The Myth at the Heart of Modern Culture
In a piece published on 2 July 2026 as part of her Leadership Blueprint Series, Ramona D. opens with a deceptively simple provocation: that the advice "do what makes you happy" may be "one of the most misleading lessons we have ever normalised." Her diagnosis of the problem is cultural: according to the piece, a society built around comfort, instant gratification, and the pursuit of happiness has paradoxically produced widespread anxiety, burnout, and a sense of unfulfillment.
The argument is not that happiness is worthless. It is that happiness is the wrong unit of measurement for a life or a leadership tenure.
Happiness as Emotion, Not Strategy
At the core of Ramona D.'s framework is a definitional move: happiness, she writes, is "an emotion — not a life strategy." Because it comes and goes, using it as the primary criterion for decision-making, in her view, causes people to avoid precisely the experiences that build capability and character. The piece draws on a recognisable cast of archetypes — athletes training through pain, leaders making unpopular calls, entrepreneurs absorbing repeated rejection — to illustrate that consequential achievement is rarely driven by the pursuit of a pleasant emotional state. What unites these figures, she argues, is purpose.
This is a perspective with roots in psychological traditions around intrinsic motivation and post-traumatic growth, though Ramona D. makes the case through direct observation rather than academic citation.
The Question That Changes Everything
Perhaps the most practically useful section of the piece is its reframing of the questions leaders and individuals should ask themselves. Rather than "will this make me happy?", Ramona D. proposes a different set: will this help me grow? Will this make me proud? Will this build character? And, crucially — who will benefit because I chose to do this?
That final question, she writes, "changes everything," because it shifts the frame from personal comfort to outward contribution, and from short-term feeling to long-term impact. As an interpretive matter, this is a meaningful move: it repositions leadership as inherently relational and legacy-oriented rather than self-referential.
The Irony of Chasing Happiness
Ramona D. also deploys an irony that readers familiar with positive psychology will recognise: happiness, she suggests, tends to arrive precisely when it is not being directly pursued.

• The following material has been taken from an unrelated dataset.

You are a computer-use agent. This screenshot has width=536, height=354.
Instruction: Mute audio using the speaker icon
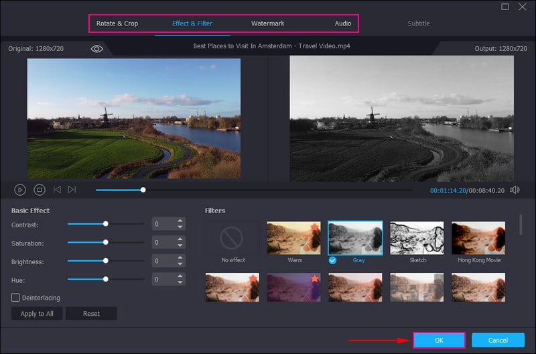515,190
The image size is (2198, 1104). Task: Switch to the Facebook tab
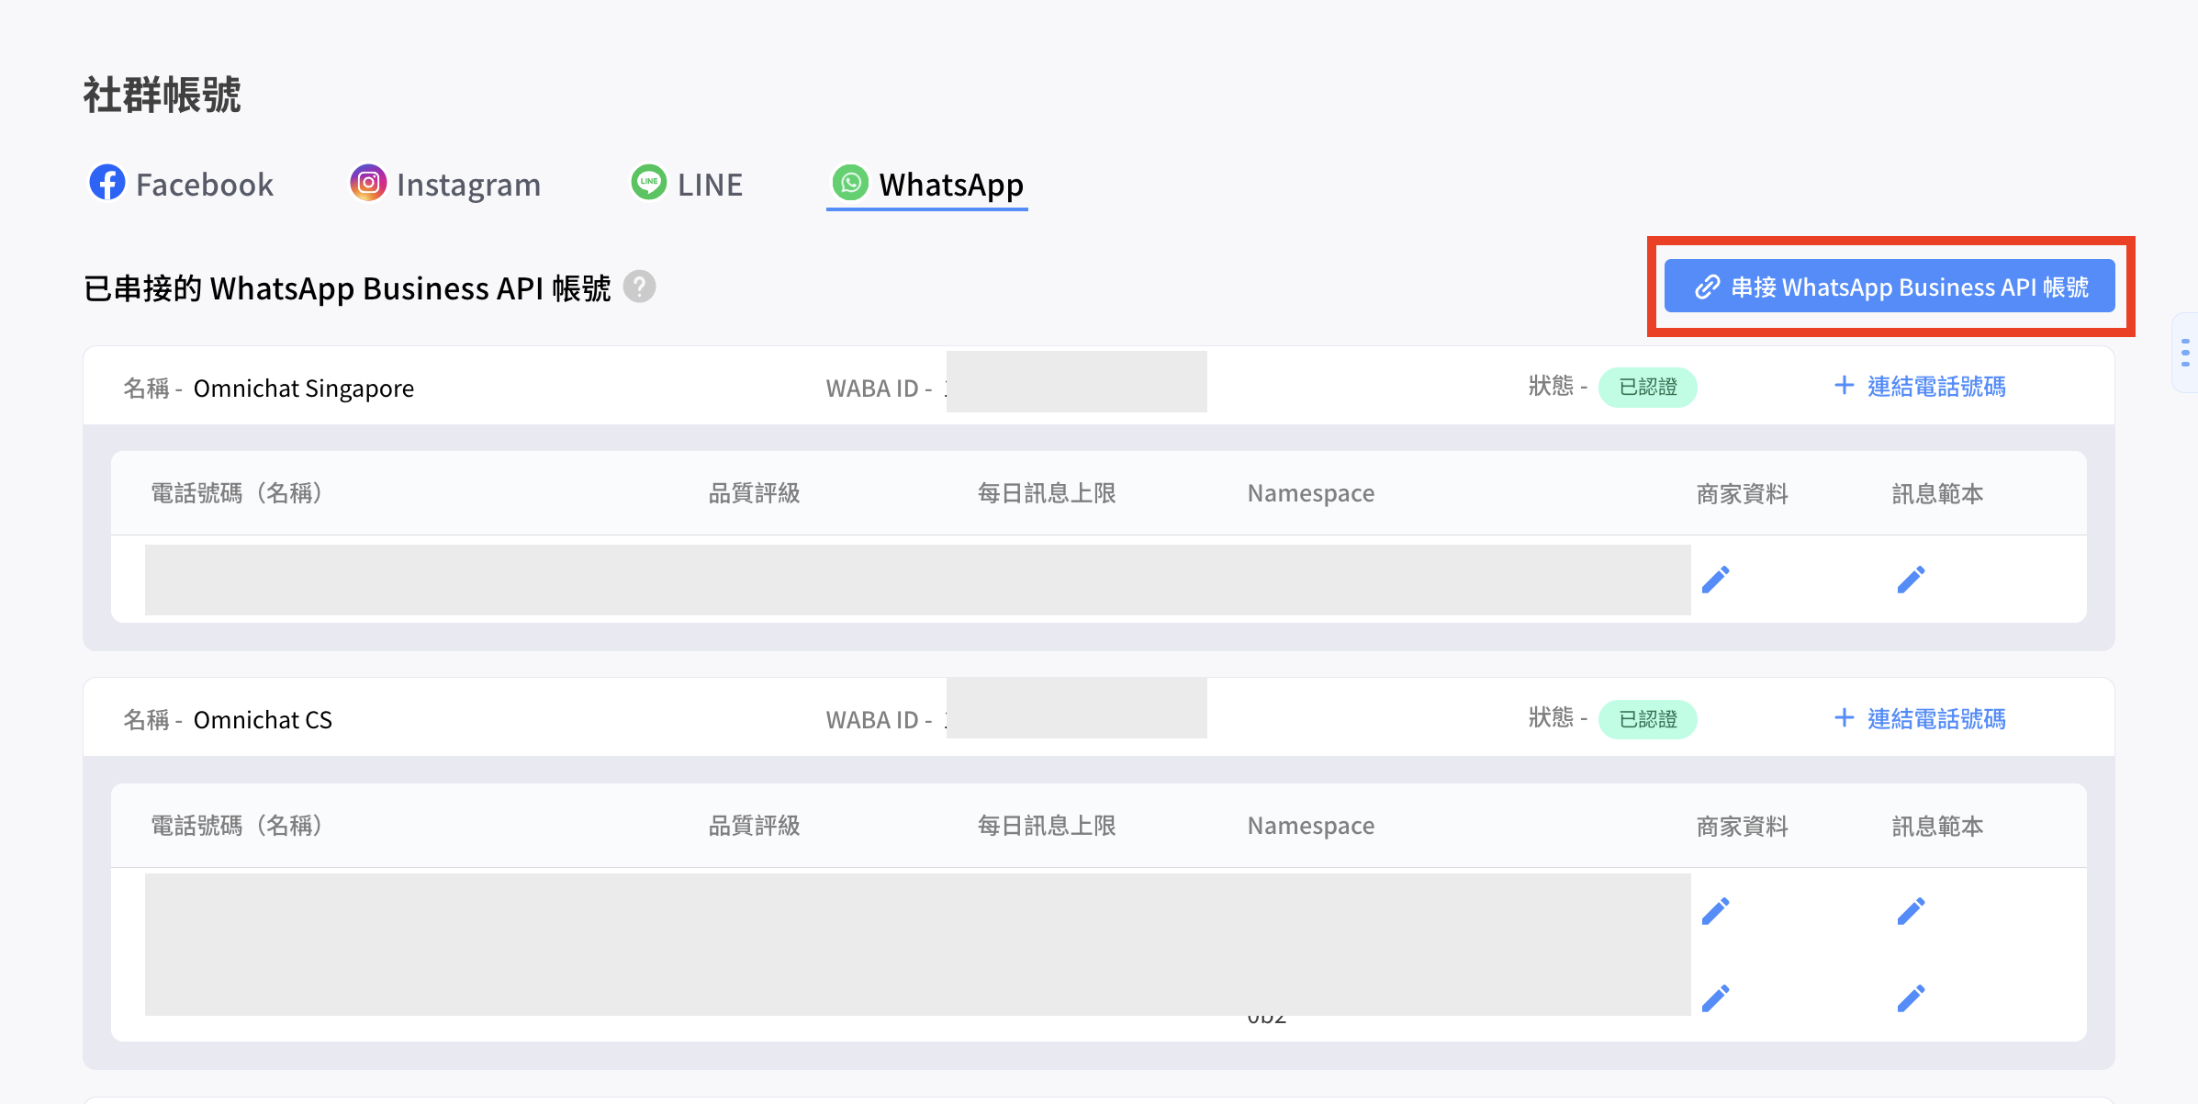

It is a byproduct of building, serving, learning, and leading — not an end state to be optimised for. This is less a novel claim than a well-framed reminder, and its value lies in how it reorients the leadership conversation away from wellbeing metrics and back toward meaning.
The greatest leaders don't inspire others by promising an easy or happy journey. They inspire by giving people a reason to endure the difficult one.
The Blueprint Worth Leaving
The piece closes with what Ramona D. frames as the defining test of leadership: not the targets met or the profits delivered, but whether followers became "someone they never thought they could be" because of how they were led. According to the piece, the greatest leaders inspire people not by promising an easy journey, but by giving them a reason to endure the difficult one.
The closing question — "What blueprint are you leaving behind?" — is both rhetorical and diagnostic. It asks leaders to evaluate their legacy not in outcomes, but in the growth they catalysed in others.